*THE RECORDS:*
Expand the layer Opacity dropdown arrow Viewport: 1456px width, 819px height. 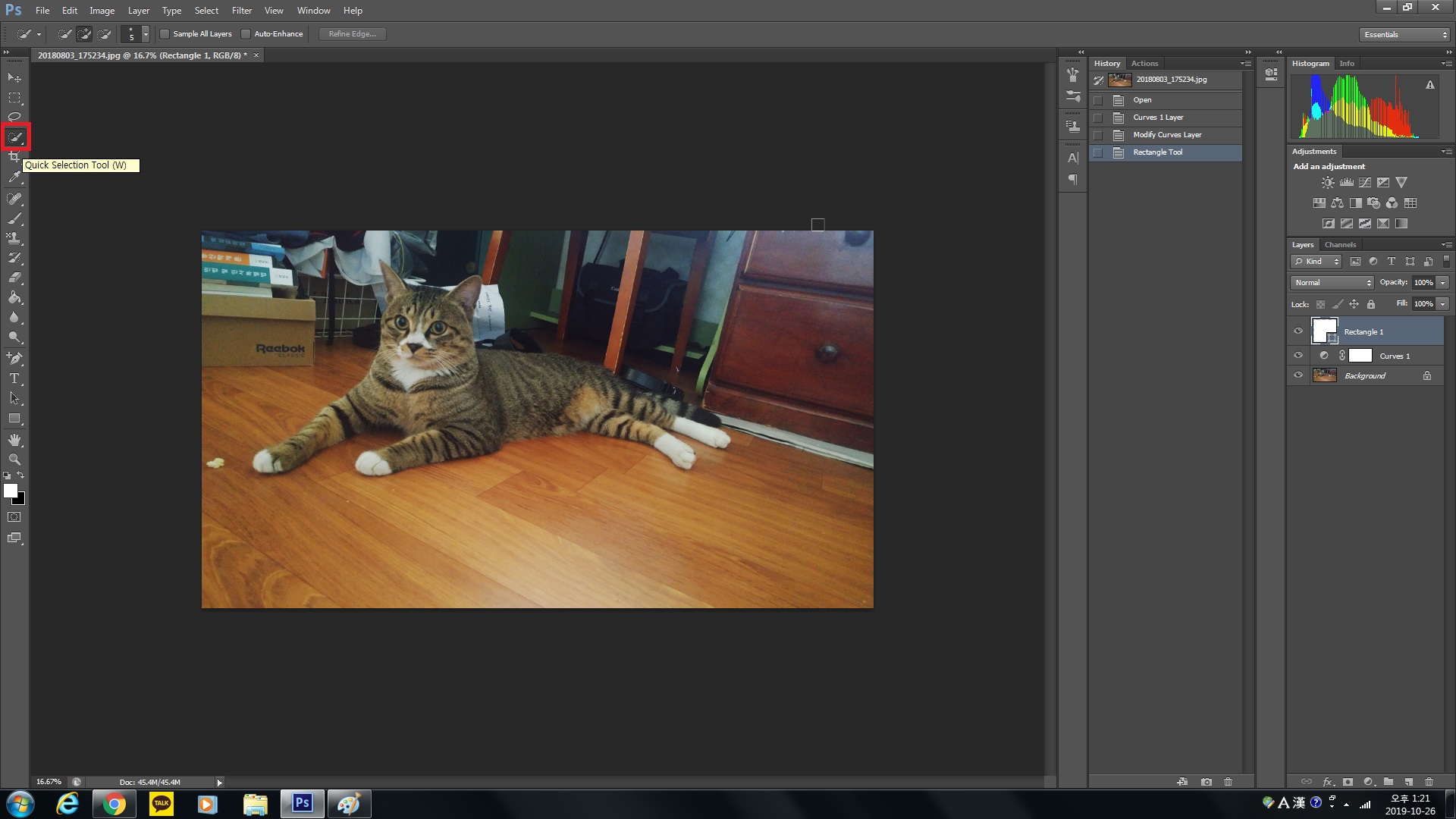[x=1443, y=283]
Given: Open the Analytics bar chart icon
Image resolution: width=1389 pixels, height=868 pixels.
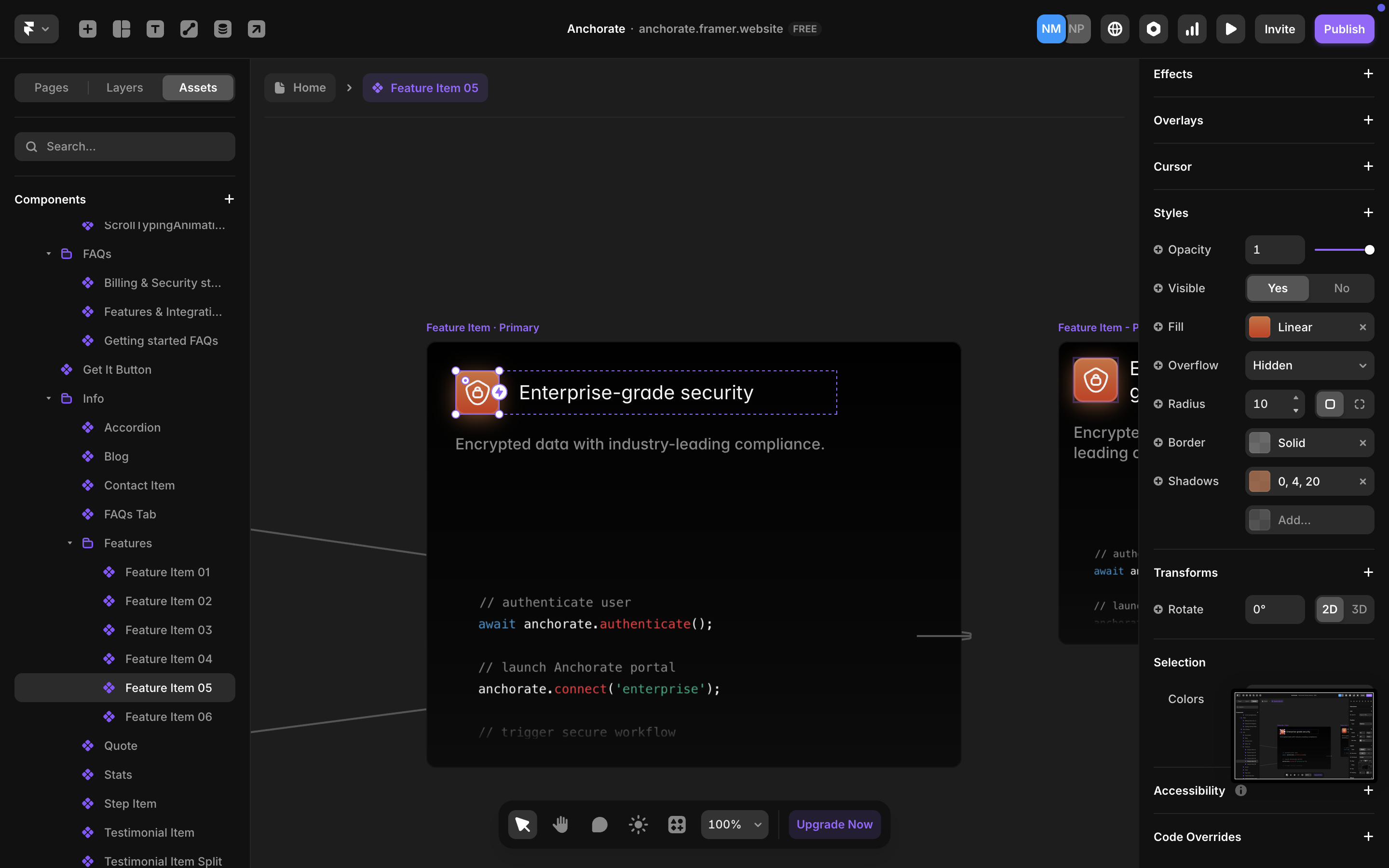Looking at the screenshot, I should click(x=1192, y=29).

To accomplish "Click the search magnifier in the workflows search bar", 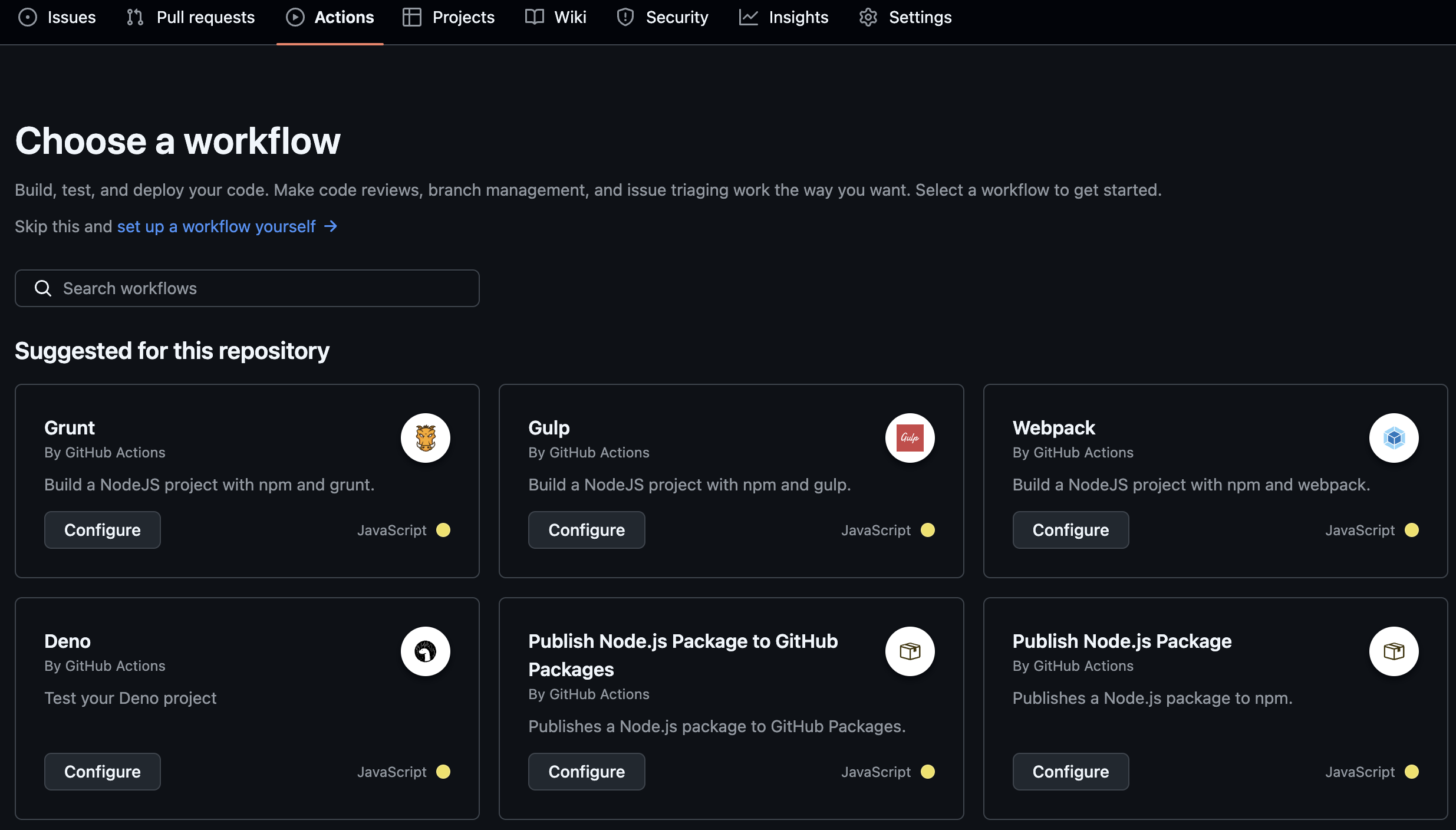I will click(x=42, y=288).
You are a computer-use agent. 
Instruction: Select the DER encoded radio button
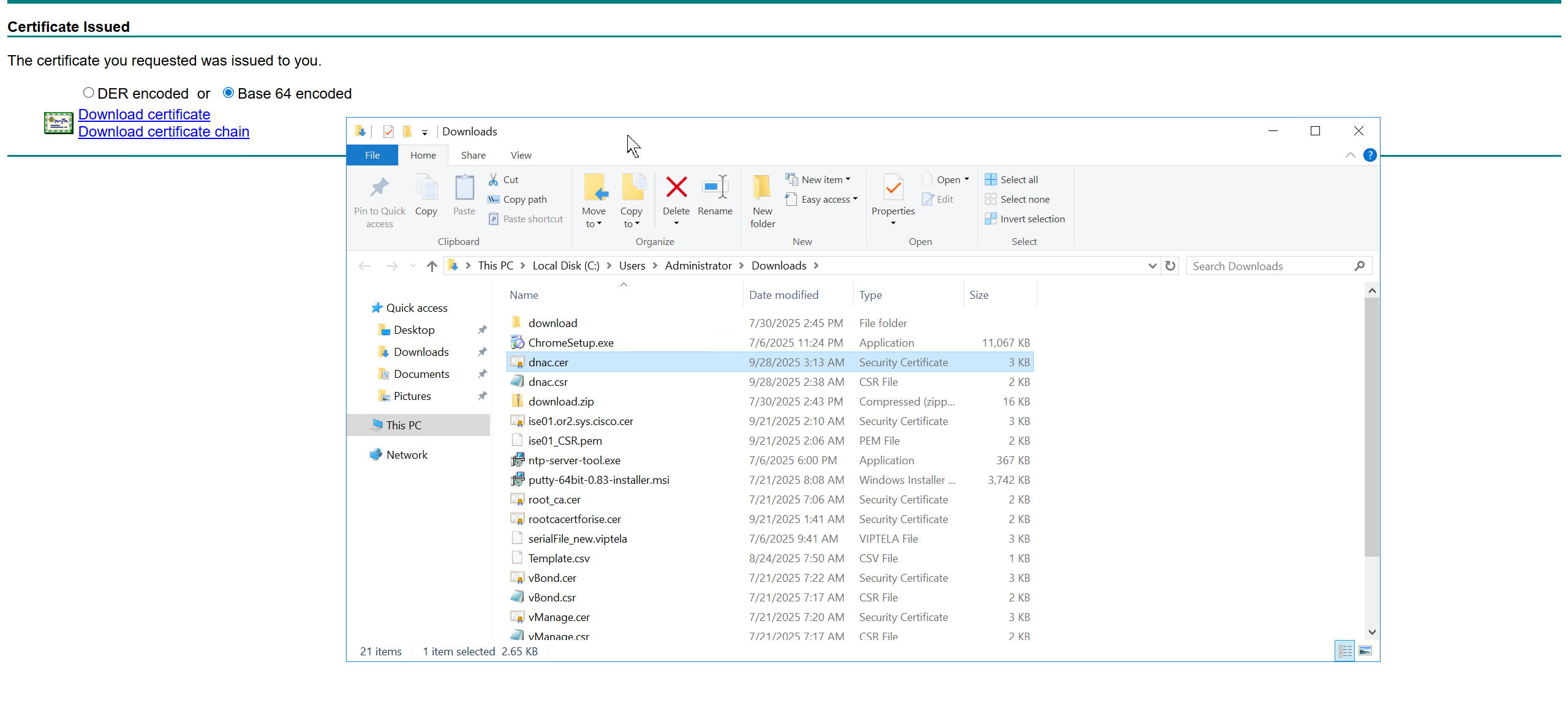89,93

*PROBLEM DETAILS:*
Exact copy, pictures omitted: every line from the one holding "You are a computer-use agent." through the last line of the data above, and nothing else.

*REPLY TO THE TASK:*
You are a computer-use agent. 
Instruction: Select the DER encoded radio button
89,93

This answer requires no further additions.